E se solo immaginiamo che questo possa essere il contenuto di un insegnamento scolastico, in cui tutto vada in direzione di una conoscenza meccanica del proprio corpo e delle proprie funzioni biologiche, accompagnato dal sottinteso che tutto è possibile solo che lo si voglia e che gli altri lo facciano, allora davvero no grazie.
Tutto questo richiede una forte presa in carico da parte delle famiglie.
Sostiene Eugenia Roccella, sottosegretario al Welfare, che « un tema simile deve far parte dell’educazione alla responsabilità e all’affettività e che al massimo bisogna aiutare i genitori a educare, dato che questo è un compito al quale non possono abdicare » . Aiutare e potenziare il ruolo della famiglia quindi, « perché – ha dichiarato il sottosegretario – tutte le ricadute negative sui ragazzi, dal bullismo alle violenze, sono dovute all’indebolimento della famiglia, grandissima risorsa e prima agenzia educativa che per fortuna in Italia ancora regge » .
Finalmente una parola incoraggiante sulle famiglie italiane. Ai ginecologi non sorge il dubbio che se in Italia abbiamo il minor numero di gravidanze di minorenni in Europa, forse è merito semplicemente delle famiglie italiane? E forse anche di una condivisione di fondo di quell’antropologia di cui il mondo cattolico, nelle sue mille declinazioni, si fa portatore? Un’antropologia che sposa la sessualità e la indirizza, partendo da due pilastri: il rapporto tra sessualità e genitorialità, la complementarietà della differenza sessuale come modo per la sua realizzazione. Ovvero l’essere maschio e femmina che vivono la sessualità con ottimismo e gioia, secondo i tempi della propria maturazione personale e di coppia, e che non escludono dal proprio orizzonte la genitorialità.

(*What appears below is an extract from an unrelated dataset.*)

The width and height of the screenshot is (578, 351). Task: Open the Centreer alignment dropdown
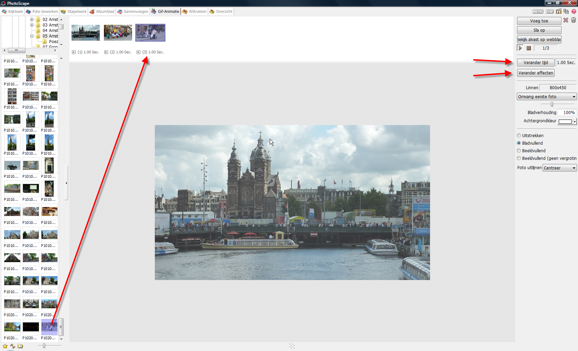click(559, 168)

Siamo certi che questo possa essere il contenuto di un futuro insegnamento pubblico? Viste le premesse ne dubitiamo fortemente. Non solo per questo, ma soprattutto perché riteniamo spetti ai genitori offrire ai figli l’orizzonte umano entro il quale inscrivere la dimensione sessuale come una delle principali manifestazioni dell’essere persona, sarà meglio che si lasci a loro l’onere di parlarne con gli adolescenti. Di sicuro non sarà un preservativo in più o in meno a dare le risposte ai giovani figli di uomini e donne liberi. Liberi non solo di mettere al mondo i figli, ma anche di educarli all’amore e alla sessualità responsabile che sa riconoscere sempre nel partner una persona. Vi sembra che un’ora di educazione sessuale a scuola possa garantirlo e rassicurare tanti genitori preoccupati?